Public Art Commissions, Exemplified by Auke de Vries
Franz W. Kaiser

28 September 2005

De Vries’ installation for Dutch Telecom, made six years later, may be likened to the Maas sculpture. It, too, is composed of an elongated sequence of forms, only this time they are vertical instead of horizontal. Again, the placement is highly unusual. What the client – predictably – originally had in mind was a traditionally placed sculpture in front of the building, which would have limited the public area. De Vries opted for the rear of the building, directly adjacent to the tracks of The Hague’s railway station, from which it would be seen every day by thousands of people waiting for, or sitting in, trains. The available space was however only 50 centimetres deep at the point chosen by de Vries, while the huge façade required a fairly large-scale intervention. The problem Auke de Vries set himself, then, was how to create a sculptural effect in such a long and above all flat-surfaced area. His solution is surprising, and the fact that the 40 metres of his sculpture’s horizontal development can be ‘read’ from a moving train adds an enriching aspect to what from a traditional point of view is an extremely unfavourable placement. De Vries’ deliberate choice of the more difficult option certainly paid off. Unusual challenges generate the unusual solutions to which his sculptures owe their frequently unique character.

THE NAi SCULPTURE

To illustrate the complicated interaction between an on-site mental process and an artist’s personal, sculptural handwriting (in more general terms and hence applicable to all site-specific work: between what an artist finds on the spot and what he brings to it), I shall discuss Auke de Vries’ sculpture in front of the Netherlands Architectural Institute (NAi) in more detail.

Again, when de Vries accepted the commission there was no way he could experience the spatial situation of the projected work, because the Institute had not yet been built. In spite of this he frequently inspected the building site, pacing it out in every direction, testing different potential viewpoints. In short, he wanted to get the physical feel of the space. Sensory perception is always his point of departure, as it is in all find art – unlike architecture, which works with abstract plans and standard measurements.
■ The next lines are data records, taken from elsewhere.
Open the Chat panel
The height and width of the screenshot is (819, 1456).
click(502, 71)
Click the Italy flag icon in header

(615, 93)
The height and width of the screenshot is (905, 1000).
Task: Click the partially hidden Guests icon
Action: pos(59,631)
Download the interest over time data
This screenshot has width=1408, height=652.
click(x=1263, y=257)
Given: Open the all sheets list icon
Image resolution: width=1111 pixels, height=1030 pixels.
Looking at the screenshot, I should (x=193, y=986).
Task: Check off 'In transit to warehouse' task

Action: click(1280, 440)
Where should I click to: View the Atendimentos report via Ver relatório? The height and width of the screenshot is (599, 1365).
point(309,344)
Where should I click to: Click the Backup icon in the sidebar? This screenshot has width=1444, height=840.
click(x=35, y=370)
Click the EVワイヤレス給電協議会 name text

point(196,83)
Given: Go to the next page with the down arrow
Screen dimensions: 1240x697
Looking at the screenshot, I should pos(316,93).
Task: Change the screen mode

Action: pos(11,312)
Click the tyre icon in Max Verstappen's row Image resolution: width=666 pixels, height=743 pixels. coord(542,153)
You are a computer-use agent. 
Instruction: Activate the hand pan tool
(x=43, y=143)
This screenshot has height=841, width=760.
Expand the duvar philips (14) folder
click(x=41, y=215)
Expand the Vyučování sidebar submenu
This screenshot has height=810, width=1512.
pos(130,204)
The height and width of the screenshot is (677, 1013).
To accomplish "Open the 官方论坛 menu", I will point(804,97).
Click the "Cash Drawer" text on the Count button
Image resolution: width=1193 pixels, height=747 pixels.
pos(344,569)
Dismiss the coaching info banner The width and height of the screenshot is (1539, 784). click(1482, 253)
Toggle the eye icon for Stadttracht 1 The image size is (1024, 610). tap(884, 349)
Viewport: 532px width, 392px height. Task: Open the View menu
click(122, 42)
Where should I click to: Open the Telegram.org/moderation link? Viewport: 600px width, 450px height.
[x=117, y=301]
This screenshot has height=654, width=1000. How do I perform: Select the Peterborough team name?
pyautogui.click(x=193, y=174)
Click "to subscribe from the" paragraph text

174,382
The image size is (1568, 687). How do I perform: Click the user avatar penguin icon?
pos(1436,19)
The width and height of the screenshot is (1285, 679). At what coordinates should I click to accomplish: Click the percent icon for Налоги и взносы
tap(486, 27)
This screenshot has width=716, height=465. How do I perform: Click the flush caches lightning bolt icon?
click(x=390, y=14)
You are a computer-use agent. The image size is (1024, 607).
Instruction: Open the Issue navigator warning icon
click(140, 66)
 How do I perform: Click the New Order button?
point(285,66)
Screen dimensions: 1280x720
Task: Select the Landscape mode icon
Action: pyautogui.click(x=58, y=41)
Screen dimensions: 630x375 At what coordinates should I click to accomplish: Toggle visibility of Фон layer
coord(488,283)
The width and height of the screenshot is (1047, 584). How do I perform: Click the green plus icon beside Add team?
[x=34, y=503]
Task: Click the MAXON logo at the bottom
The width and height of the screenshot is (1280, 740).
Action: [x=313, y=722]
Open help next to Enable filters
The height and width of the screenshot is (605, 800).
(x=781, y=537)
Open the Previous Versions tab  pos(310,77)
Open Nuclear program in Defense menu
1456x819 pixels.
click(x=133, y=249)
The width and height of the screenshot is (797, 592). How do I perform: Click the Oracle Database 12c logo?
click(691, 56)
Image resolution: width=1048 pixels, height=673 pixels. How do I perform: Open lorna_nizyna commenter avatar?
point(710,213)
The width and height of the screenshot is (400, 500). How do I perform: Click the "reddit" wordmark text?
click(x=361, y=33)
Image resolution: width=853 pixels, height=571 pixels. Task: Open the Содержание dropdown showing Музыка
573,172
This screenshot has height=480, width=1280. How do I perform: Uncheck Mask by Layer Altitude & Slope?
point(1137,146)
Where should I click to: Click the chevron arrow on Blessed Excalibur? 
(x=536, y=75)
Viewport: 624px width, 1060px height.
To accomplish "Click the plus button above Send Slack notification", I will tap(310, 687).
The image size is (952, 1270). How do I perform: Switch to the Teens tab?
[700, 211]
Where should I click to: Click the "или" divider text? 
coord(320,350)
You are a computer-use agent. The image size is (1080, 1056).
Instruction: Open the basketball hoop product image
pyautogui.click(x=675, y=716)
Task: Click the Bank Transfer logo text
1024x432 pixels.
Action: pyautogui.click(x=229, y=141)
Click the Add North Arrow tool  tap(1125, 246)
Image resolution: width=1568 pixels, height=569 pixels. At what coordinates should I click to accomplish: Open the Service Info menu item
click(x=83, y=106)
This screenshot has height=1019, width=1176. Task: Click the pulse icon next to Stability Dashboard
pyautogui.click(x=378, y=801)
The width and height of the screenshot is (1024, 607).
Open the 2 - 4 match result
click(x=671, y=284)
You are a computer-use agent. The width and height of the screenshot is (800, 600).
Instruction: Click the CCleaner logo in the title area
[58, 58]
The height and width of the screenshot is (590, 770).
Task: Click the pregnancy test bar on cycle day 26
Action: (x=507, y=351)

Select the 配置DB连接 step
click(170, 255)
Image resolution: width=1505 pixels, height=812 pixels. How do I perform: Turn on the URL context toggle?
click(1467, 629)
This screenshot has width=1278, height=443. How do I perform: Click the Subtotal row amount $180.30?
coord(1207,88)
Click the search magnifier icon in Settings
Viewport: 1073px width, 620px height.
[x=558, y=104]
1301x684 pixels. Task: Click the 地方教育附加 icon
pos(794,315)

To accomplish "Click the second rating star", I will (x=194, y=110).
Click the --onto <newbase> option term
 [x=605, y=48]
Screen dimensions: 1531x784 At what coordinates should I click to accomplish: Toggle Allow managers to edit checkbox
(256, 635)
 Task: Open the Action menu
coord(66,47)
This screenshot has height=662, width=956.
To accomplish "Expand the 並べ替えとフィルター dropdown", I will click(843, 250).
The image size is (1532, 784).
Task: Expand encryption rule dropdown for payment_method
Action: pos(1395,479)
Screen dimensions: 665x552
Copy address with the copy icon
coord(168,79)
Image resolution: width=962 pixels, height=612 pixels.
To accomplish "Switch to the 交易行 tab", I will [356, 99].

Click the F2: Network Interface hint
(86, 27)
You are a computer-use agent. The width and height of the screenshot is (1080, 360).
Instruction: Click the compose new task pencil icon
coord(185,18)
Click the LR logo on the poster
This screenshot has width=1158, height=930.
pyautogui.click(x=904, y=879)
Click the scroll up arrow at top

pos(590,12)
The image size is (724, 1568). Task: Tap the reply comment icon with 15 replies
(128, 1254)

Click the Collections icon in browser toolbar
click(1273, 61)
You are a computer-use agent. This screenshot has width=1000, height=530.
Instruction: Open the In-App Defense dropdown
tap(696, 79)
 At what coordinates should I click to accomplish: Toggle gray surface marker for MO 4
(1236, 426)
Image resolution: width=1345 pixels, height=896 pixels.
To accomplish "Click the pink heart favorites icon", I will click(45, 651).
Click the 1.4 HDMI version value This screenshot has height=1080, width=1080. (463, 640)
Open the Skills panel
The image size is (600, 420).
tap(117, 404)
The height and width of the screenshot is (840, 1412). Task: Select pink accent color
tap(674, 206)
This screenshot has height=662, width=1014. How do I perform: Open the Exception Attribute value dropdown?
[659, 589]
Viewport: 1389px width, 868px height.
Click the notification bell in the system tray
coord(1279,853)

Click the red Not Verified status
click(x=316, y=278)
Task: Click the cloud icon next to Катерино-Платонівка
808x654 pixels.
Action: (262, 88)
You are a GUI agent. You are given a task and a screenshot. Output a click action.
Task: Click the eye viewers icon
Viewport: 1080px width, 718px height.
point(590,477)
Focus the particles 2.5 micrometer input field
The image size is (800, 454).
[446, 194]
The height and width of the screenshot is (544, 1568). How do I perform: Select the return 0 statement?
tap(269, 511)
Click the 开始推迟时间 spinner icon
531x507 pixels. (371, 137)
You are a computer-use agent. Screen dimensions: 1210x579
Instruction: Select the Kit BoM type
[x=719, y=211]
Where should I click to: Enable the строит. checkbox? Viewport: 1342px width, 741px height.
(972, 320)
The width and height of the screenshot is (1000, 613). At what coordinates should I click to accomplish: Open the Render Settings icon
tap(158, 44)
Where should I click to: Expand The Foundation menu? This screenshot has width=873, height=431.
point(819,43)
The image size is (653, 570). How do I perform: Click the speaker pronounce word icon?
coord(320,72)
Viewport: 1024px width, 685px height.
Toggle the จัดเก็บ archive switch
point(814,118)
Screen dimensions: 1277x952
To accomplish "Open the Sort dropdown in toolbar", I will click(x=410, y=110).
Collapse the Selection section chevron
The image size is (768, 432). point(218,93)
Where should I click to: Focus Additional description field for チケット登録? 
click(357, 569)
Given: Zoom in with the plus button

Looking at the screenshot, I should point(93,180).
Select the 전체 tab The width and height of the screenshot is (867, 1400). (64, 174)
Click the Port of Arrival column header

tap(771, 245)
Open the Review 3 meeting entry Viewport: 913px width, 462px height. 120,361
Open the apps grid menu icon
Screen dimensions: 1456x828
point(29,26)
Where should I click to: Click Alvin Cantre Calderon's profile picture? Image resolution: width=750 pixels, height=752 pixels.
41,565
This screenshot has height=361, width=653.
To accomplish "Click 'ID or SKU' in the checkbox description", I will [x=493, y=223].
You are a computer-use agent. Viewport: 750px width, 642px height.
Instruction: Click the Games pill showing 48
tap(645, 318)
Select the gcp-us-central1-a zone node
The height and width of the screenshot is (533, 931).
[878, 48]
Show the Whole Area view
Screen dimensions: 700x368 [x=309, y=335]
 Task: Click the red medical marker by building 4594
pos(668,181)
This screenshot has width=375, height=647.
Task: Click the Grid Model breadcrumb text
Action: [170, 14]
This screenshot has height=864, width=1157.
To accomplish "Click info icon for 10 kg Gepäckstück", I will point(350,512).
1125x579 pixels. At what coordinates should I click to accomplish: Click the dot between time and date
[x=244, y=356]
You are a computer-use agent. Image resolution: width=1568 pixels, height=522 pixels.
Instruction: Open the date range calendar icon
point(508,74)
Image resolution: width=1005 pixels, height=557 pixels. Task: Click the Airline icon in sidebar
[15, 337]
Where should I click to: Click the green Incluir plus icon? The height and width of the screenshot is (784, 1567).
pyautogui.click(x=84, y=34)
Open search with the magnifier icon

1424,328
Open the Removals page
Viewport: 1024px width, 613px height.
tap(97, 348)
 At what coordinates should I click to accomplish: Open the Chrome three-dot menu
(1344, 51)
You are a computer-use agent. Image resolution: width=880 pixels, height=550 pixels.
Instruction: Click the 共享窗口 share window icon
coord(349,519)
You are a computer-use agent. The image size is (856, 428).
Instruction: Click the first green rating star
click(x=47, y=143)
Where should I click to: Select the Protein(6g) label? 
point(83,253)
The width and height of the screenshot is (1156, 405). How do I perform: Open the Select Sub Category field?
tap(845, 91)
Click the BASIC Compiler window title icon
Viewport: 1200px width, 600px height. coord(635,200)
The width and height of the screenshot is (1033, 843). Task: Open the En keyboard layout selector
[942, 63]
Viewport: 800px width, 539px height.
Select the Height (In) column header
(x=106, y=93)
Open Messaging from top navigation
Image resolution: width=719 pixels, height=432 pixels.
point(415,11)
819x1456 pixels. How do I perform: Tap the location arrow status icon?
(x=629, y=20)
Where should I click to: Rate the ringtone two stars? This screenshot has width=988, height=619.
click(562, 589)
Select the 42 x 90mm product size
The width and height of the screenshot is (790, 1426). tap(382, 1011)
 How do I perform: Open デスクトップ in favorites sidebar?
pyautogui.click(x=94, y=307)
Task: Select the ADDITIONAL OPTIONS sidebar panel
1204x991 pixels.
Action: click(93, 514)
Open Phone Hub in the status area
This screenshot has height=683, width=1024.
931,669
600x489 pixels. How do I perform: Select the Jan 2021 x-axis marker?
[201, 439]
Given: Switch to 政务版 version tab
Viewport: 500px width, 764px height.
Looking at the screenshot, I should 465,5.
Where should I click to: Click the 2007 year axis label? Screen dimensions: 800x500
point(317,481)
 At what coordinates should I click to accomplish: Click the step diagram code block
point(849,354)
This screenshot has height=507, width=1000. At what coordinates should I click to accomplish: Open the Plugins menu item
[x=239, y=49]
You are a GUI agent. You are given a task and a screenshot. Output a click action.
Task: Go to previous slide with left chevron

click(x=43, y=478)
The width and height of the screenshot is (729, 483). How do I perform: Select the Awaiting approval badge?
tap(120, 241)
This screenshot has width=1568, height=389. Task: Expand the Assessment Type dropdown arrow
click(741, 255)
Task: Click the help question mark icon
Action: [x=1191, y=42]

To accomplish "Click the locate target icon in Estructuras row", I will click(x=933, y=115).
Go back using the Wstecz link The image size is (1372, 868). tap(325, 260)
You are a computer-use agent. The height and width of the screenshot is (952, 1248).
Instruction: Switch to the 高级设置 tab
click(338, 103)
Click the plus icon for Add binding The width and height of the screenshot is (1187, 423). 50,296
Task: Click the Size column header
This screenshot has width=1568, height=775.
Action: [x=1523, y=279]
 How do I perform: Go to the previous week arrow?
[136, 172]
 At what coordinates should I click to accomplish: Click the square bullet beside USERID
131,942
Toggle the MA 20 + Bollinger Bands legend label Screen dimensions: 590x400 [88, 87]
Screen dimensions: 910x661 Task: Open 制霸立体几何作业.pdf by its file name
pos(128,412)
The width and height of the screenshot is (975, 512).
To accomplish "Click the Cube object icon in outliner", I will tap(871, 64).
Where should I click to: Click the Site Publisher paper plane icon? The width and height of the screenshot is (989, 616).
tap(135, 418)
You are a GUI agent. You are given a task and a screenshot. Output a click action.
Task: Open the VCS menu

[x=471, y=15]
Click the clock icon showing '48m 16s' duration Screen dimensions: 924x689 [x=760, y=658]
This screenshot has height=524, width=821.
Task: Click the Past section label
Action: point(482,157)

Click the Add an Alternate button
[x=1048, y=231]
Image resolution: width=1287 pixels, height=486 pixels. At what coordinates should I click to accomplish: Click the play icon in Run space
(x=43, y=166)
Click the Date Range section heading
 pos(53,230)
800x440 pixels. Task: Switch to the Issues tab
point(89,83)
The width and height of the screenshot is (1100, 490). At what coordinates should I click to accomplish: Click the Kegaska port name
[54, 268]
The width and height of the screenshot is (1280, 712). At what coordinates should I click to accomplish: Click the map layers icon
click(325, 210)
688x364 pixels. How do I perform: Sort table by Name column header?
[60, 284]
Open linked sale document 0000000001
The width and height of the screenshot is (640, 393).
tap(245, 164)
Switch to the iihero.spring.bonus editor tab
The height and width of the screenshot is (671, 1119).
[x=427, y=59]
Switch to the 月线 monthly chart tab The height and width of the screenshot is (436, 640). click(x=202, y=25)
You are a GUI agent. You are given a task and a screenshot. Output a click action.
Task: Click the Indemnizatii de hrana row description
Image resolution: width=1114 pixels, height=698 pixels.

The things he saw on his forays to the site - cranes and other machinery, the building’s tall supporting structure, scattered construction material – inevitably found their way into his probing investigation and into the solution he was seeking. But even de Vries cannot do without a certain degree of abstraction or imagination. After all, he had to render the actual situation in order to envisage its final appearance.

In between these on-site inspections, de Vries’ probings continued in the studio in the form of practical trials – drawings and constructions. I asked him to reconstruct the ordered sequence of NAi sculpture models to help me understand how he had approached the problem At a first glance the result was disappointing. No systematic process is apparent in the sequence. Artistic probings preclude systematism. What is involved is not a continuous approach but a thematic attunement, and suddenly the solution is there. Details like the steel wire resembling hair standing up on end (models 1, 2, 3, 5, 9, 12, 17) or the bent zigzag wire which in the final product links two crosses (models 9, 17) crop up earlier. Models 15 and 16 are very similar. Models 15 and 16 are very similar. (Models 13, 15, 16 are not reproduced). It seems after all as if the artist is homing in on a possible solution: a kind of bridge-form with elements sticking up into the air. In the decisive step towards the definitive solution, de Vries resorts to elements from earlier models: the tousled hair and zigzag wire; the yellow shape reminiscent of an electric light bulb was already hinted at in model 5, in grey. By now the bridge-form is almost straight and has acquired a wide, ascending, diagonal support which recalls model 1. It is thus doubly oriented along two diagonals (in fact the diagonal is already a principal form in model 2).

Auke de Vries explained to me that he had been intrigued by the contrast between the towering central building, covered by a pergola-like steel structure, and the elongated, relatively flat archive building (it does not overtop the surrounding buildings). And indeed, if the sequence of models were run past you like a film, the forms would move between vertical and horizontal without approaching either – as if they were the axes of two imaginary poles of tension. Shuttling swiftly to and fro, they approach the forms of an upward (see the bridge-form mentioned before) or downward curve or a diagonal.